[R] Fwd: question about using _apply and/or aggregate functions

Clifford Long gnolffilc at gmail.com
Mon Jun 22 18:18:02 CEST 2009


Resending, as am not sure about the original "To:" address.  Sorry for
any redundancy.
- Cliff


---------- Forwarded message ----------
From: Clifford Long <gnolffilc at gmail.com>
Date: Mon, Jun 22, 2009 at 11:04 AM
Subject: question about using _apply and/or aggregate functions
To: R-help at lists.r-project.org


Hi R-list,

I'll apologize in advance for (1) the wordiness of my note (not sure
how to avoid it) and (2) any deficiencies on my part that lead to my
difficulties.

I have an application with several stages that is meant to simulate
and explore different scenarios with respect to product sales (in
units sold per month).  My session info is at the bottom of this note.

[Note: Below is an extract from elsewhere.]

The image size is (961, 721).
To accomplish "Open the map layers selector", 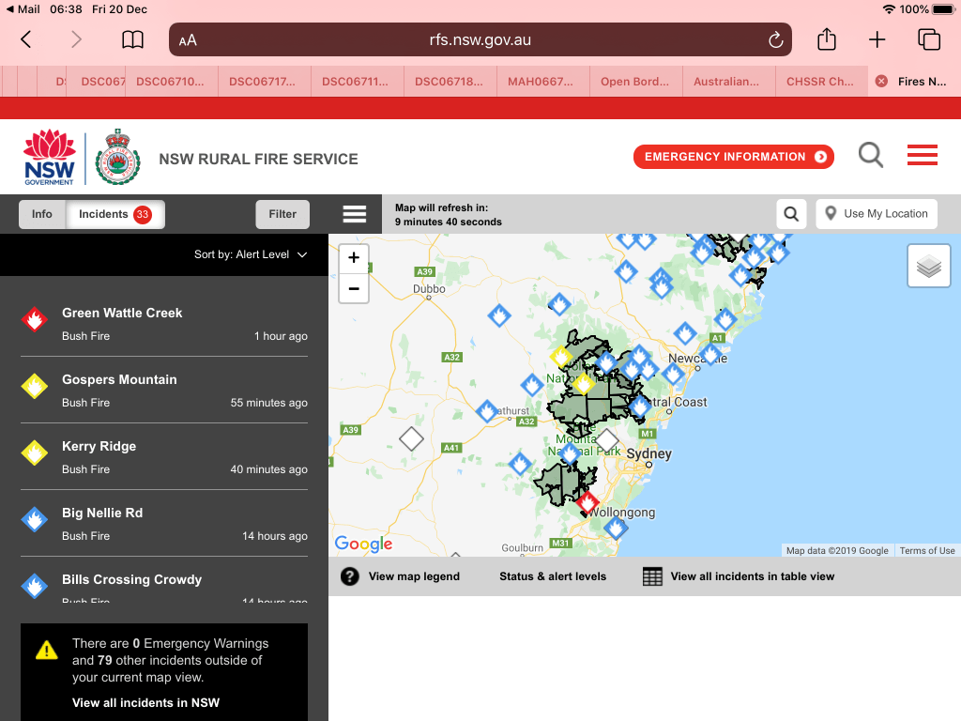I will point(928,266).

The steps include (1) an initial linear regression model, (2) building
an ARIMA model, (3) creating 12 months of simulated 'real' data - for
various values of projected changes in slope from the linear
regression - from the ARIMA model using arima.sim with subsequent
undifferencing and appending to historical data, (3) one-step-ahead
forecasting for 12 months using the 'fixed' arima model and simulated
data, (4) taking the residuals from the forecasting (simulated minus
forecast for each of the 12 months) and applying QC charting, and (5)
counting the number (if any) of runs-rules violations detected.

The simulation-aspect calculates 100 simulations for each of 50 values of slope.

All of this seems to work fine (although I'm sure that the coding
could be improved through functions, vectorization, etc. ... ).
However, the problem I'm having is at the end where I had hoped that
things would be easier.  I want to summarize and graph the probability
of detecting a runs-rule violation vs. the amount of the shift in
slope (of logunit sales).

The output data array passed from the qcc section at the end includes:
 - the adjustment made to the slope (a multiplier)
 - the actual value of the slope
 - the iteration number of the simulation loop (within each value of slope)
 - the count of QC charting limits violations
 - the count of QC charting runs rules violations


My code is in the attached file ("generic_code.R) and my initial sales
data needed to "prime" the simulation is in the other attached file
("generic_data.csv").  The relevant section of my code is at the
bottom of the .R file after the end of the outer loop.  I've tried to
provide meaningful comments.

I've read the help files for _apply, aggregate, arrays and data types,
and have also consulted with several texts (Maindonald and Braun;
Spector; Venebles and Ripley for S-plus).  Somehow I still don't get
it.  My attempts usually result in a message like the following:

> agg.result = aggregate(simarray.part[,3], by=list4, FUN = mean)
Error in FUN(X[[1L]], ...) : arguments must have same length

But when I check the length of the arguments, they appear to match. (??)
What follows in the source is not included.